News Release

Distance patients must travel illustrates growing inaccessibility of abortion

Peer-Reviewed Publication

University at Buffalo

BUFFALO, N.Y. - Abortion fund recipients who have to travel out of state for an abortion travel roughly 10 times farther for their procedures than patients able to get care in their homes states.

On average, abortion fund recipients who receive funds from advocacy organizations to help pay for abortion costs travel close to 172 miles from their homes to a health care provider for the procedures, a distance that has nearly doubled over a recent period that parallels the unprecedented policy-based restrictions that began after the 2010 midterm elections, according to Gretchen Ely, an associate professor in the University at Buffalo School of Social Work.

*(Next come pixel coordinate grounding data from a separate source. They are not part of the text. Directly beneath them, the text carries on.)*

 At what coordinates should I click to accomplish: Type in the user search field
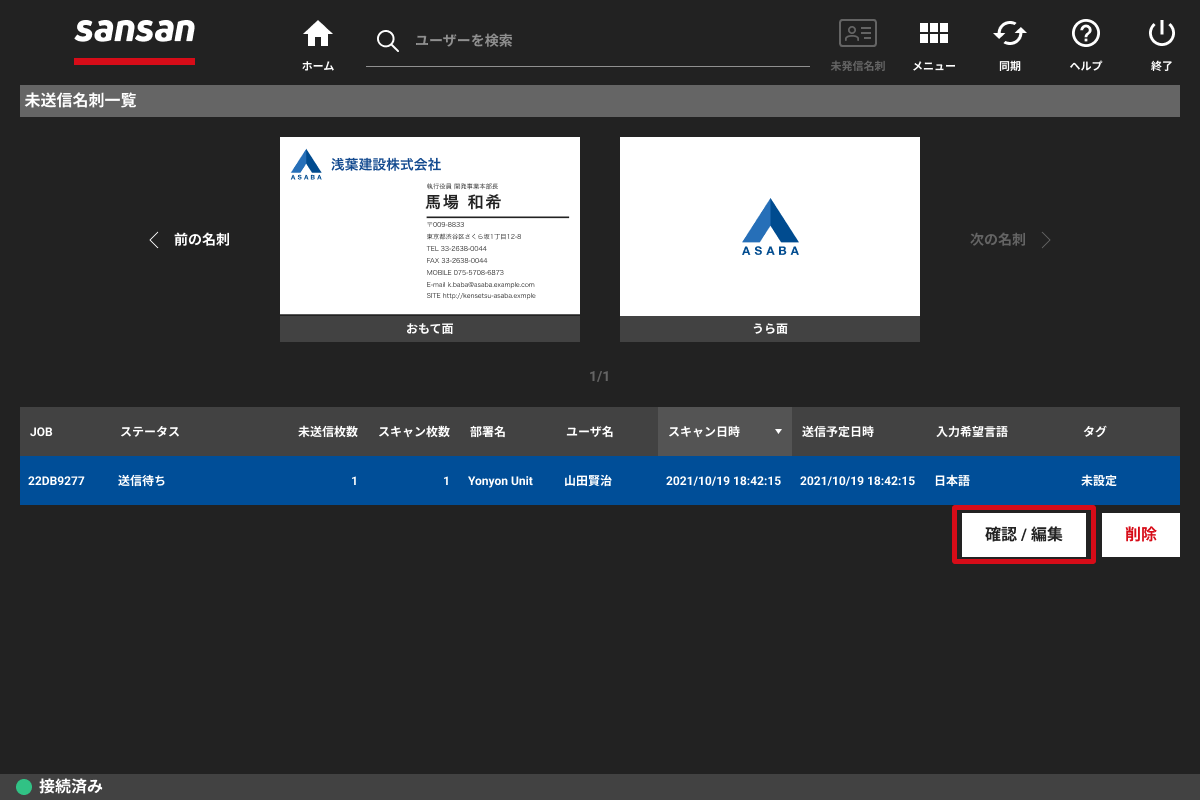[x=600, y=41]
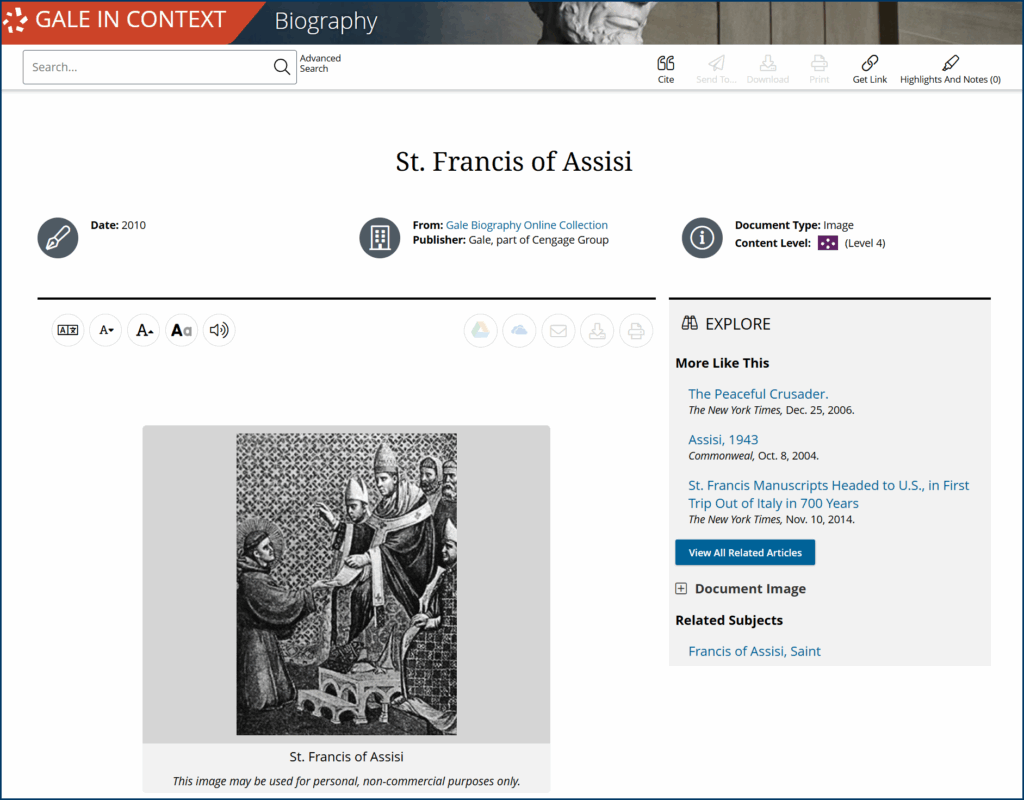This screenshot has width=1024, height=800.
Task: Select Francis of Assisi, Saint subject
Action: 754,651
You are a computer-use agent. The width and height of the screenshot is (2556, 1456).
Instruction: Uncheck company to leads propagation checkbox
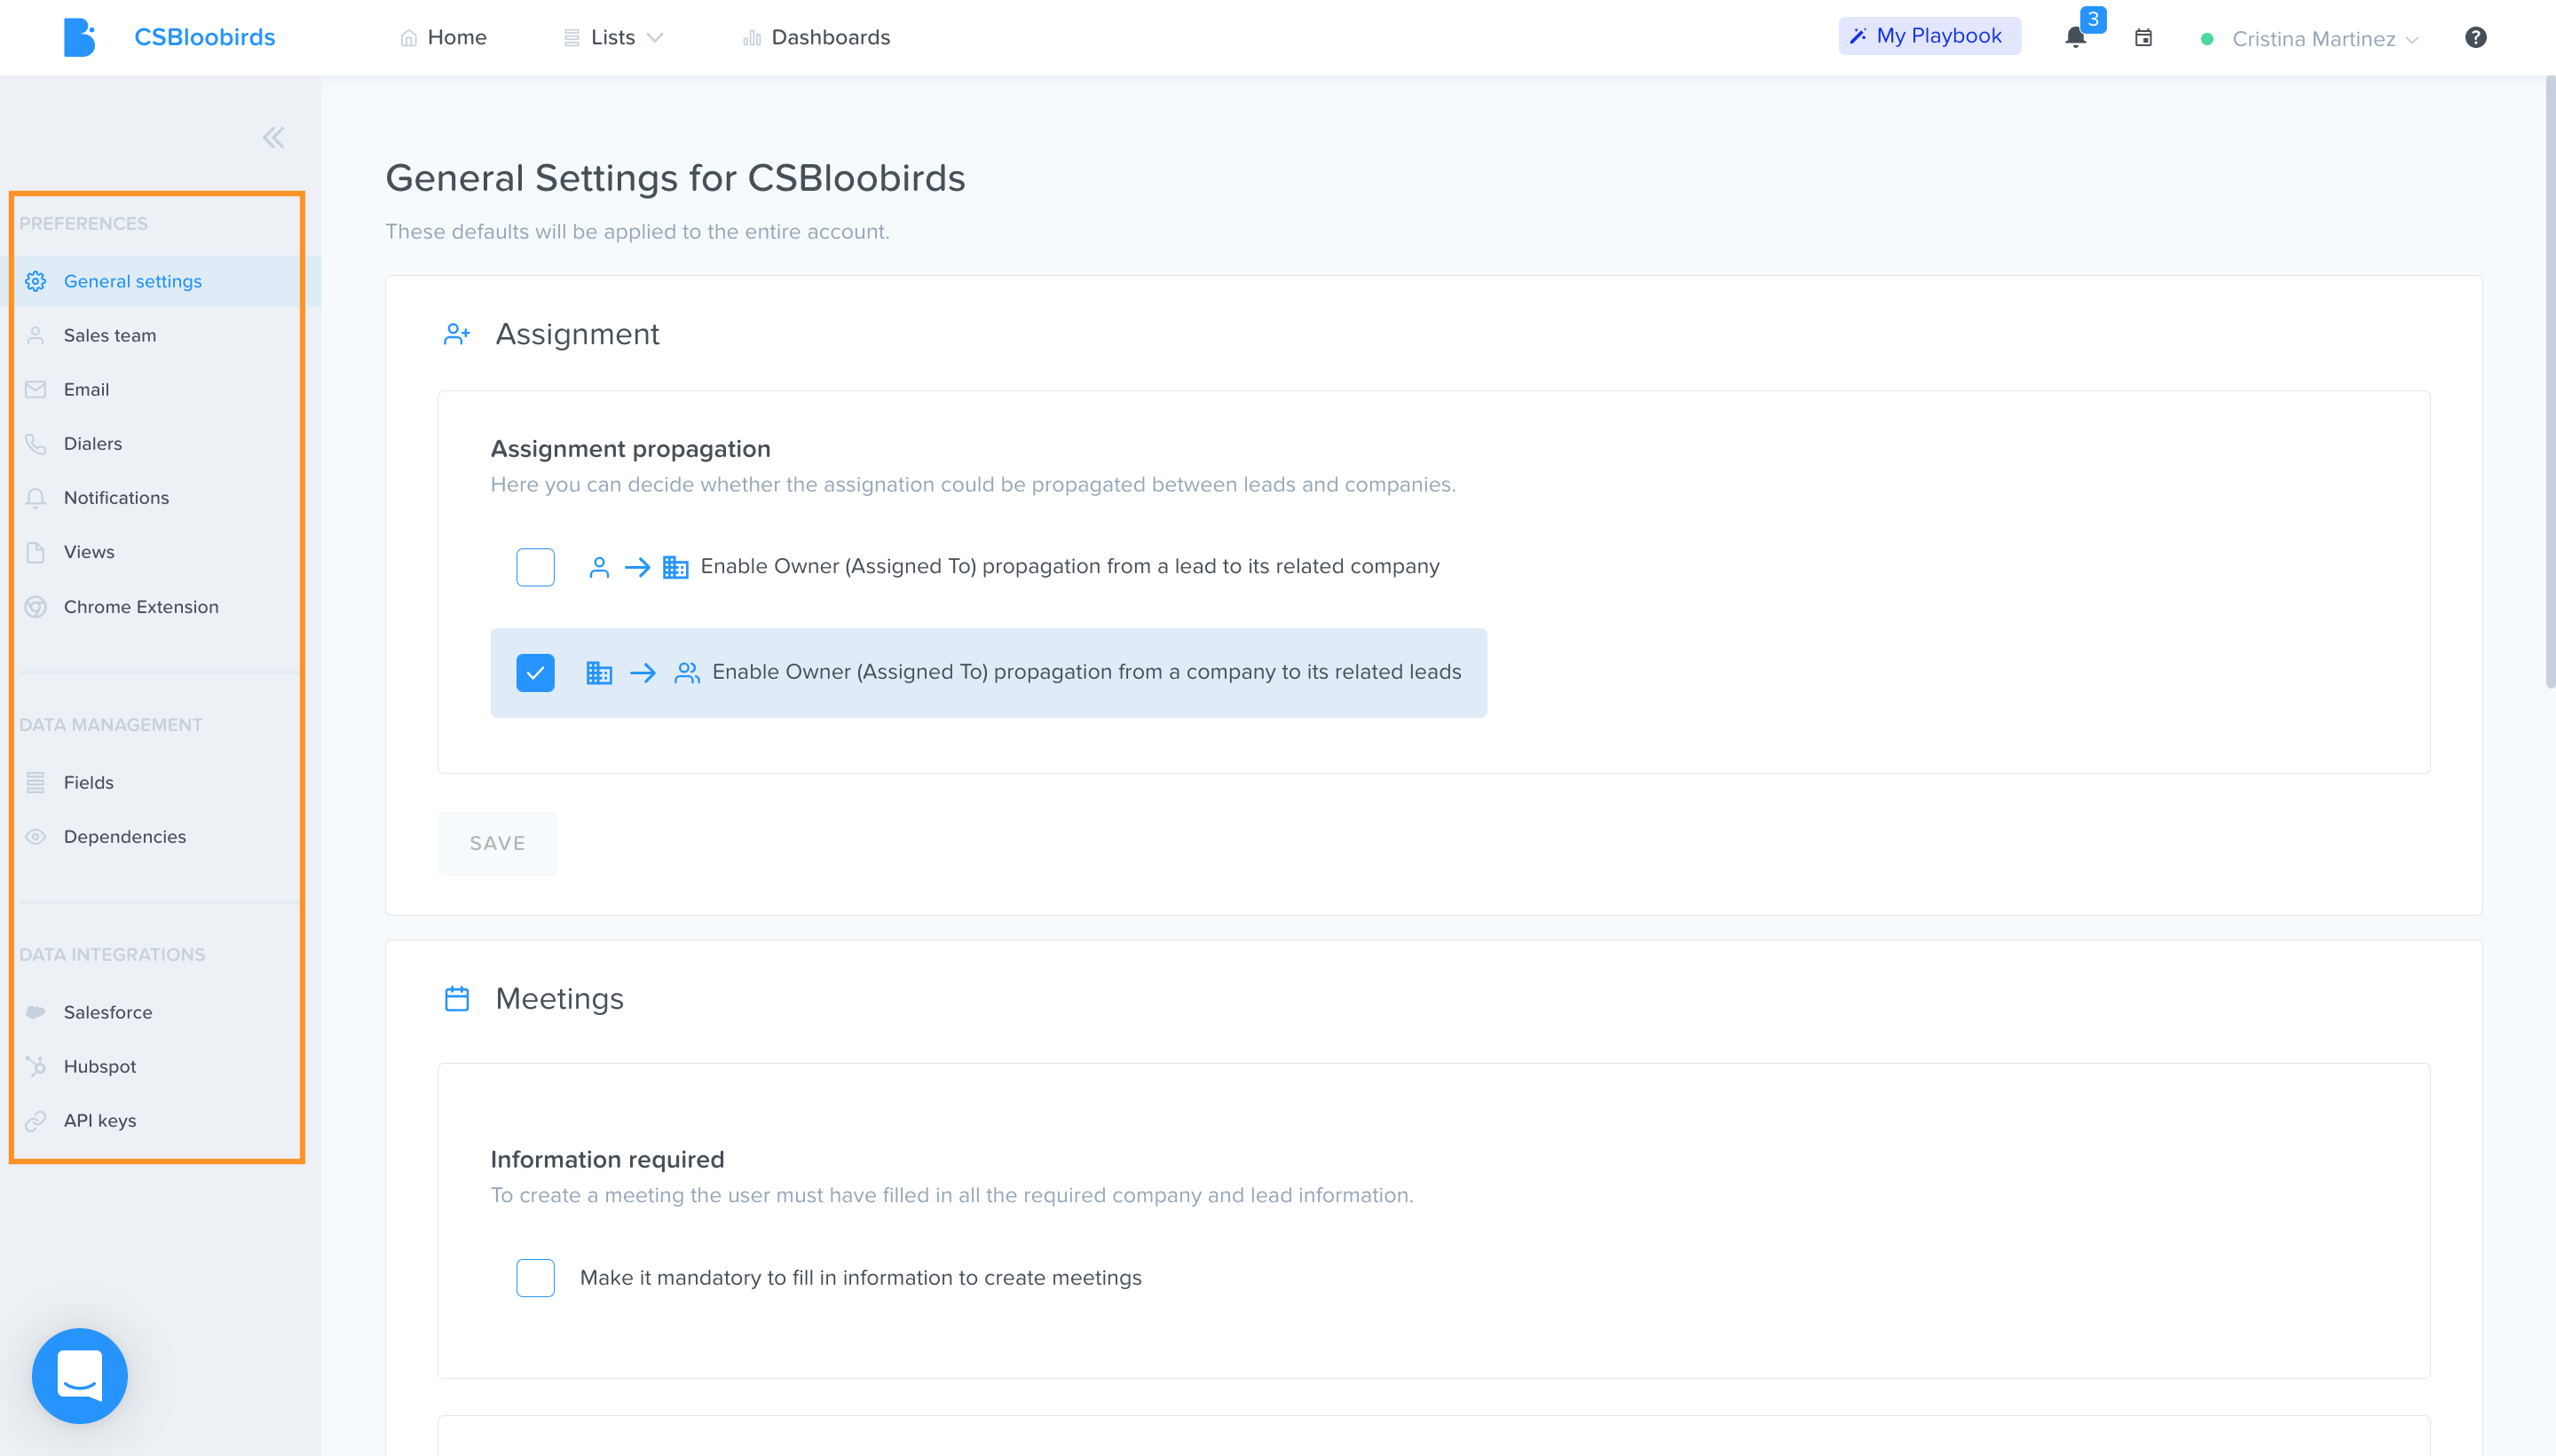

Ely analyzed about 4,000 cases from 2010 to 2015 from the National Network of Abortion Funds (NNAF), the main umbrella organization for 70 independent advocacy organizations that help patients pay for the cost of an abortion by pledging funds directly to health care providers. The NNAF also maintains its own fund, the Tiller Memorial Fund, which served as the data source for the study.

The results of Ely's analysis appear in the International Journal of Sexual Health.

Federal law prohibits funding abortions through programs like Medicaid, but individual states can choose to expand Medicaid to cover abortion care for Medicaid-eligible patients.

More than 80 percent of the recipients of abortion funding assistance in this study lived in states, mostly in the geographic southeastern U.S., that had not expanded Medicaid to cover abortion costs. Moreover, assistance recipients living in non-expanded states were almost three times more likely to have to travel out of state for abortion care.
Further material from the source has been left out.